Peter J. Elkowitz Jr., President and Chief Executive Officer, Long Island Housing Partnership, Inc.

Peter Elkowitz is the president and chief executive officer of the Long Island Housing Partnership Inc. and its various affiliates, where he has been employed since 1989.

Since its founding in 1988, the mission of LIHP has been to provide affordable housing opportunities to those who, through the ordinary, unaided operation of the marketplace, would be unable to secure, or remain in, a decent and safe home.

LIHP accomplishes this mission through affordable housing development and rehabilitation, mortgage and default counseling, down payment assistance, employer-assisted housing, technical assistance, advocacy and other housing-related programs.

Mr. Elkowitz holds a master of science degree in policy analysis and public management. In June 2002, he completed the Senior Executives Program in State and Local Government at the John F. Kennedy School of Government at Harvard University.

He also received the Harry Weiner Distinguished Alumni Award in 1995 and the Governor’s award for Excellence in Housing in 1994. He is a member of the 2007 Class of The Energeia Partnership – The Academy for Regional Stewardship at Molloy College.

Currently, he serves on the advisory board of New York Housing Conference Inc., is a board member and treasurer of Grounded Solutions Network, and a board member of Empire Justice Center.

Mr. Elkowitz served as chair to the Federal Home Loan Bank of New York Affordable Housing Advisory Council and was a former member of the Long Island Regional Planning Council.

Over the 34 years that Mr. Elkowitz has been at LIHP, the need for affordable ownership and rental housing has significantly increased and the challenges associated with developing that housing continue.

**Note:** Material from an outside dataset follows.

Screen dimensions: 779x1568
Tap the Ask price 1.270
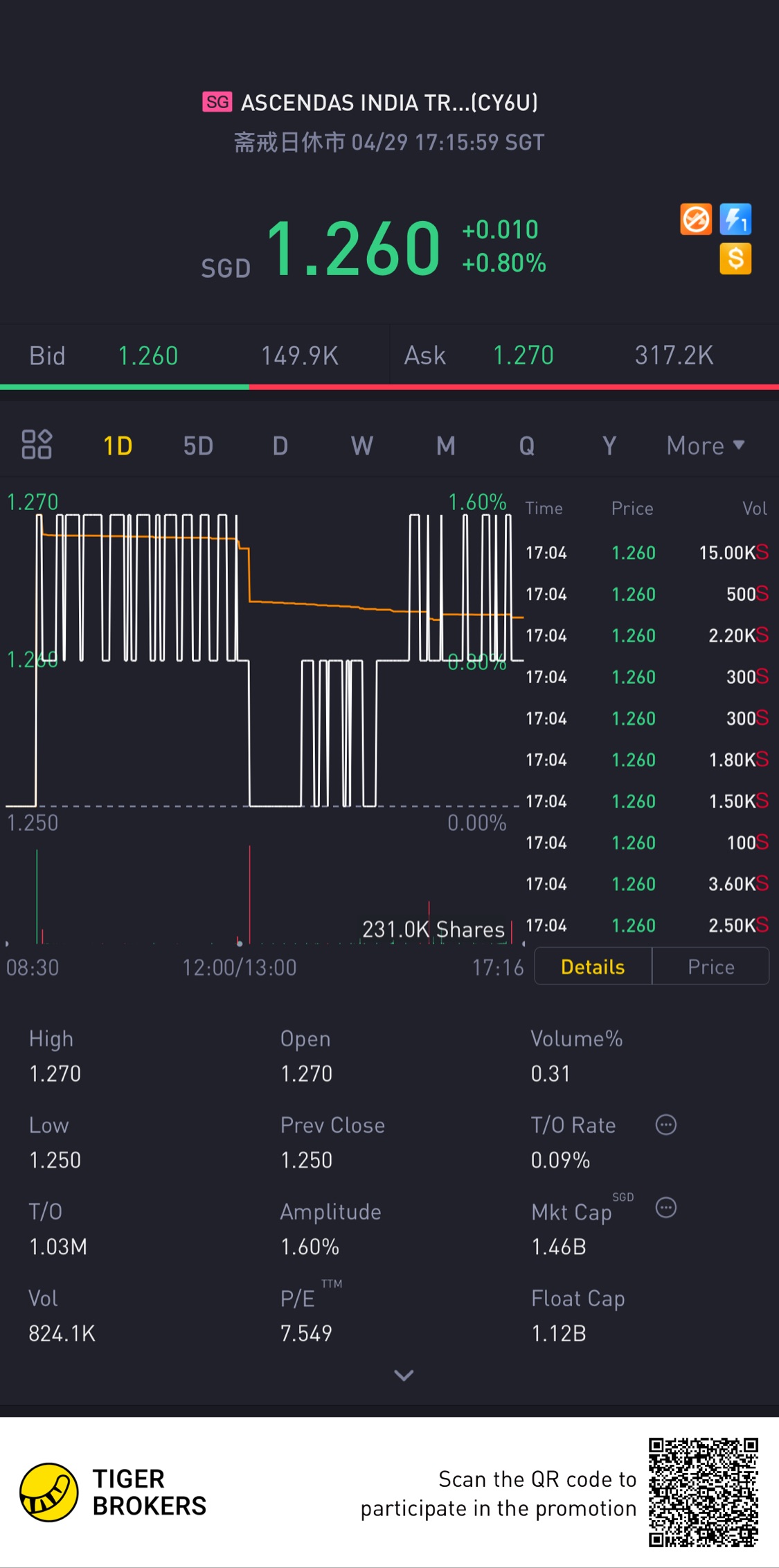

The migration of our young workforce off Long Island, partially due to the lack of affordable housing, continues to worsen and stress our economy.  The escalating home prices that we have seen through the pandemic have exacerbated the problem.

LIHP has had to evolve to keep up with the demand for services caused by these problems. We have had to diversify our programs.

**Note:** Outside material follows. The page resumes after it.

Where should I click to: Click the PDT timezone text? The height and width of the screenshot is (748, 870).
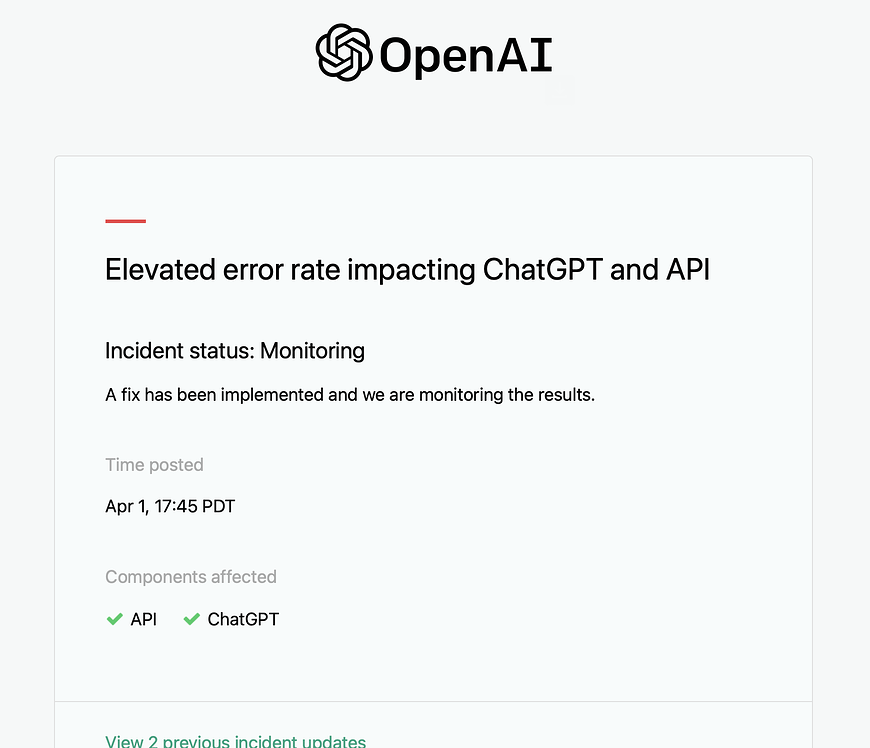pos(218,506)
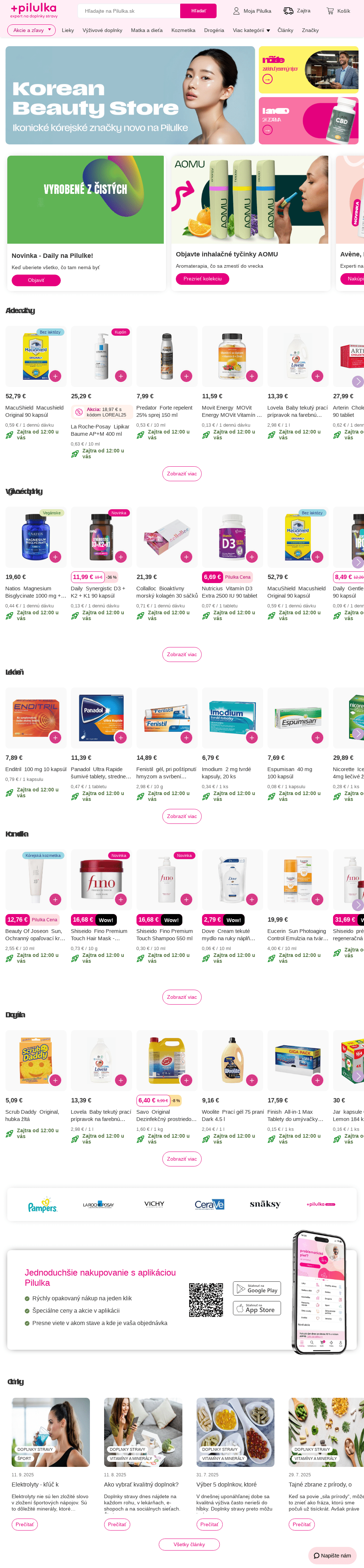Viewport: 364px width, 1568px height.
Task: Scan-area QR code in app banner
Action: click(206, 1300)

As an example, when LIHP was founded, a $25,000 public subsidy was effective in making a new home affordable for our workforce.  Now, public subsidies average approximately $200,000 to make a newly-constructed home affordable.

All of these subsidies include resale restrictions, but after the restrictions are satisfied, the homes were not necessarily required to remain as part of an affordable housing pool.

LIHP has created a land trust wherein the trust retains ownership of the land, and the homeowner owns the structure.  The land trust model allows the homeowner to realize appreciation on the structure upon the sale, but as the land trust owns the land, the home remains affordable in perpetuity.

LIHP, like many others, was also forced to evolve its operations during the pandemic when we were forced to work remotely for well over a year.  We had to improve our technology and train our staff in order to continue to assist those in need of affordable housing – a need that was exacerbated by the pandemic.

All of LIHP’s programs were in uninterrupted operation during this time, and we continued to close on homes in the land trust.

LIHP also supported various municipalities in the administration of federal assistance for rental housing and mortgage payments, which resulted in LIHP processing thousands of applications and millions of dollars in disbursements.

LIHP was nationally recognized for its efficient mobilization and administration of these programs.

This is a dynamic field, and the need for affordable housing continues to grow.  It is a need that must be addressed to ensure that our economy and our workforce remain strong.